Some vindication felt after I previously compared Zemeckis’ bizarro Pinocchio redo to Manoel de Oliveira and now he’s gone and riffed on Rohmer’s Lady and the Duke. With a soupçon, come computer-generated finale, of digi-Sirk. (Let the blown mind emojis flow!)
Here is the natural result of Bob Z’s new-flesh mo-capping, though if we’re to position this strange and stimulating object within the output of his generation of boomer auteurs (all of whom earthshakingly changed the American cinematic landscape for mostly big-picture worse and are now at the twin stages of grapple and regret), it’s really his Irishman. The face-replacement program(s) that deepfake Tom Hanks and Robin Wright into their younger selves don’t convince in any traditional sense. I’m personally primed to look for the seams, and it also appears that, unlike Scorsese, Zemeckis doesn’t allow his two lead performers their actual eyeballs so that some window-to-the-soul reality remains.
But I think that’s all to the point: The computerized fakery of youth collides with the tangibility, on multiple other scene partners, of either aged-up makeup F/X or little A.I.-and-otherwise tarting at all.

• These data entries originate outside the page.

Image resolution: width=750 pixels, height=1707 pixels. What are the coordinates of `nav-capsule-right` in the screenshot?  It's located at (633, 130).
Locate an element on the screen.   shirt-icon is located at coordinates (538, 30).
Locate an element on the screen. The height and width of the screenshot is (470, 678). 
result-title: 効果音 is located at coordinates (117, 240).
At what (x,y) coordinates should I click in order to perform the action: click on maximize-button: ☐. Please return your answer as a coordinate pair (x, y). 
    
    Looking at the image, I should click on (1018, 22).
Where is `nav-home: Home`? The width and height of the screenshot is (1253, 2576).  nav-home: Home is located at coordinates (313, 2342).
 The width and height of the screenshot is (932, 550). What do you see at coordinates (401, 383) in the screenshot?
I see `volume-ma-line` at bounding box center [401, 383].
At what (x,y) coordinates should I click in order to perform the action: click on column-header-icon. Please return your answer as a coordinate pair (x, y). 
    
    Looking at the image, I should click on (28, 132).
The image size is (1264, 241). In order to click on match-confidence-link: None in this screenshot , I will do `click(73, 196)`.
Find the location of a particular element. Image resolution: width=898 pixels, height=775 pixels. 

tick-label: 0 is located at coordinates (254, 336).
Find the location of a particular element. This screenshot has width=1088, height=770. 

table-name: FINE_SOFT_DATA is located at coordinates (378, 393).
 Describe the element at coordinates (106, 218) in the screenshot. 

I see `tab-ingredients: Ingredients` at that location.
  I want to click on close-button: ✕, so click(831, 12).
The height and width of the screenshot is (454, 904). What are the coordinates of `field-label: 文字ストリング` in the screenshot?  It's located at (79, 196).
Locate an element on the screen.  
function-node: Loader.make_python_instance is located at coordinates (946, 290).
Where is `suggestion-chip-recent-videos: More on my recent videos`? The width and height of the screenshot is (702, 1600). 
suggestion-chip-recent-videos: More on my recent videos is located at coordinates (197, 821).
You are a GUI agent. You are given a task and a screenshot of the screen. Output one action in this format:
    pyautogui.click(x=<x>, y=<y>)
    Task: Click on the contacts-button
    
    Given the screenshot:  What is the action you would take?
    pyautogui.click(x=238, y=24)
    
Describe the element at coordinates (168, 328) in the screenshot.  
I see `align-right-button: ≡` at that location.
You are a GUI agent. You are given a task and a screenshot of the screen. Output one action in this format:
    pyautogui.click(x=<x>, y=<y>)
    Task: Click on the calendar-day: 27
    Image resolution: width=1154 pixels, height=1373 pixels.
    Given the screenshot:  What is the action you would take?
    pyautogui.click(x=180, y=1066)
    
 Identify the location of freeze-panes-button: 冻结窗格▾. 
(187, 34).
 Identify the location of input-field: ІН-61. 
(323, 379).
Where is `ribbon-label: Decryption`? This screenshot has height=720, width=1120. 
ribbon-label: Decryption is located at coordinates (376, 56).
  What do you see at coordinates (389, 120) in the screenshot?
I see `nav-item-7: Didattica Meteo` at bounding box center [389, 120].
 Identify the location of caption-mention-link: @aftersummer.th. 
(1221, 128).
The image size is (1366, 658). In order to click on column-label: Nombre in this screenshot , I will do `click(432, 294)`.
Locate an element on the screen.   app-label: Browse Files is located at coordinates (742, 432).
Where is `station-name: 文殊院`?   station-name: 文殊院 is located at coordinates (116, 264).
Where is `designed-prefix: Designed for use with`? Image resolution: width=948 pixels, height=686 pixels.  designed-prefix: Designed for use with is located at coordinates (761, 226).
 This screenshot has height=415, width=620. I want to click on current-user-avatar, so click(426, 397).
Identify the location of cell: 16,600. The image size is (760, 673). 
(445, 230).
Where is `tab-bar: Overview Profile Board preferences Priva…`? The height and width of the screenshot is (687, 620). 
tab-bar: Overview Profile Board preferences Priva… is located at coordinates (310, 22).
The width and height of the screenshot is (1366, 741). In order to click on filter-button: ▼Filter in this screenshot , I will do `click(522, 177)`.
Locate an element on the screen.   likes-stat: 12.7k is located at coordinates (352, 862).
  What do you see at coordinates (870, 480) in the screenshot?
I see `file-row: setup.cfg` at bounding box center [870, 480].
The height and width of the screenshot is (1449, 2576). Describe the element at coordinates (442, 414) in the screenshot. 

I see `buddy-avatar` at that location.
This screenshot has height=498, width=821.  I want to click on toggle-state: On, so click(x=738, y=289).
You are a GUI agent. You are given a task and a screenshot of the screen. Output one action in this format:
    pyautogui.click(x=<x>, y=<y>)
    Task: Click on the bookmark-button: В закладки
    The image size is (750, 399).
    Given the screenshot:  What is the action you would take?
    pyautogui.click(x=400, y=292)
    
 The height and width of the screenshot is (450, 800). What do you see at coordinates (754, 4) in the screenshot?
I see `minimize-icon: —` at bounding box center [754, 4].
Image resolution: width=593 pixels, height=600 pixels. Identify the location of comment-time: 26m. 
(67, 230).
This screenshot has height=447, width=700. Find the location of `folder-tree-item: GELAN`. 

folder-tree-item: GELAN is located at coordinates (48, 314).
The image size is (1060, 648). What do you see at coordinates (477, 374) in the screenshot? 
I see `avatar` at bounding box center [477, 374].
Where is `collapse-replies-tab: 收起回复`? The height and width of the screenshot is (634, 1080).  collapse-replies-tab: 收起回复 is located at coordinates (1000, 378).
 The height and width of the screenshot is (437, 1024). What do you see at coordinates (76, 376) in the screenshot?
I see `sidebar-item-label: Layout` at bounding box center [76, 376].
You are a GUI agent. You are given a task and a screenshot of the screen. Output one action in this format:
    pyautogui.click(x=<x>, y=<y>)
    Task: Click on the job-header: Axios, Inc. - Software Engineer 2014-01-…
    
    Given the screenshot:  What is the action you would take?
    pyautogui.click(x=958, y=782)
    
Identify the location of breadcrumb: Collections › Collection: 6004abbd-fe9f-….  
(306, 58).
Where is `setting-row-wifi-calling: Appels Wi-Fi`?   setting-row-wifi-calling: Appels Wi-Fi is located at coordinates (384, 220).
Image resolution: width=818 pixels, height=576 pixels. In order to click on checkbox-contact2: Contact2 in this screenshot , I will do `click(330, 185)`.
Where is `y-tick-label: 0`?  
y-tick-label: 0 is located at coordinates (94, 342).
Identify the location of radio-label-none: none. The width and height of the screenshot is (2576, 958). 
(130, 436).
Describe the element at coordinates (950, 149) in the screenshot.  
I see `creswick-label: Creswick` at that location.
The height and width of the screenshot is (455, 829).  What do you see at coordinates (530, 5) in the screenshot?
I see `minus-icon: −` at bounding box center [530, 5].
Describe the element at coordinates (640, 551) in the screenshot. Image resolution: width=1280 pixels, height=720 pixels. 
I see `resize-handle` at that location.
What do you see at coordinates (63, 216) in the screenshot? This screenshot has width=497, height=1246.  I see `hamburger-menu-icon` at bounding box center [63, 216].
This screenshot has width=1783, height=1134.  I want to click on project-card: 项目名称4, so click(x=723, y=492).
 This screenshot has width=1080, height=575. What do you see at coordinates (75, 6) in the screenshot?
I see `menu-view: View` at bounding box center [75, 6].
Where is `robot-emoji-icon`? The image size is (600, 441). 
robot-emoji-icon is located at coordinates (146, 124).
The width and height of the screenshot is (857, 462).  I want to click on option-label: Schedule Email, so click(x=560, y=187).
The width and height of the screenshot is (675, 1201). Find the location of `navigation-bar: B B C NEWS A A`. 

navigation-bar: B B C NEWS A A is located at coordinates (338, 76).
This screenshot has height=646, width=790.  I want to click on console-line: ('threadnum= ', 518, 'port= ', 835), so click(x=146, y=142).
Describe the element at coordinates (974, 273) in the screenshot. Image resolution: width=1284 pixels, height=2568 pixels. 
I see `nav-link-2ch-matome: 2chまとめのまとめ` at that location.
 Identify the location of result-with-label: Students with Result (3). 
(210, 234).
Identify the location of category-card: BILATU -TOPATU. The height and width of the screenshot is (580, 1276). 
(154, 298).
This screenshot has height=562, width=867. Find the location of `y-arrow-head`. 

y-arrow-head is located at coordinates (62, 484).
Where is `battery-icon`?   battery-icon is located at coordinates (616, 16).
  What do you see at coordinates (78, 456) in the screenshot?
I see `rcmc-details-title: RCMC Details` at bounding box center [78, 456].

What’s corpse and what’s corporeal is constantly in dialogue, to the point that when smooth-skinned 1s-and-0s Robin Wright stepped into extreme closeup and morphed into her present-day crow’s footed self I gasped in astonishment. Coup de fuggin’ cinema! (And a riposte, in all its resonances, to Alien: Romulus’ ghoulish grave-robbing of Ian Holm.)
That the majority of Here is also shot from a single fixed perspective puts this newfangled whatsit in the ideological and aesthetic vicinity of the Lumières. Though movement does occur via the constant rectangular paneling of imagery (a mo-pic rethinking of source material by comics artist Richard McGuire), which overlays vignettes that occur from the Cretaceous to Covid. A stretch, perhaps, to say that your house was the site where the La-Z-Boy was invented and that your across-the-street neighbor was once Benjamin Franklin? Maybe no more so than that your middle-class suburban hearth also sits atop an Indigenous Peoples’ burial ground and will eventually play host to an African American family discussing the finer points of racist policing with their just-turned-driver’s-age son. (A personal favorite juxtaposition: A politically charged discussion involving a Revolutionary War redcoat that collides with the many-years-later arrival of a “Mayflower” moving truck.)
The Screenplay-by-Eric-Roth-ian Force is strong with this one, though I’m much more willing to go along with Zemeckis-head Dave Kehr’s belief in a Voltaire-and-ilk edge than I am with the fêted (and, barring a revelatory revisit, fetid) Forrest Gump. For whatever sentimental tinkle Alan Silvestri may lend via his musical score, this is a bleak movie at heart, one that details the slow spiraling of its central couple, Hanks and Wright’s Richard and Margaret, into a collective marital and spiritual malaise that is only relieved once minds are literally lost and the stage set of their lives is stripped bare — Norman Rockwell ultimately begetting Samuel Beckett.
The house the film entombs us in is more burden than sanctuary, an albatross around the neck that puts the paltriness of all that happens in and around it in harsh relief. Zemeckis may be wrestling with some of the tunnel-vision thoughtlessness in which his filmmaking has heretofore indulged (think Back to the Future’s “jihad jihad!” Libyans, or the many ways in which his tech-obsessive cinema has been co-opted by those with much less talent, ability, and artistic ethos). But the big takeaway from Here seems to be how humanity’s myriad attributes — the sins, the selflessness, and everything in between — will be swept away.
All things pass. The moments of a life do not accumulate. Except, perhaps, under a watchful camera-eye that is also always-and-ever assured obsolescence and obliteration.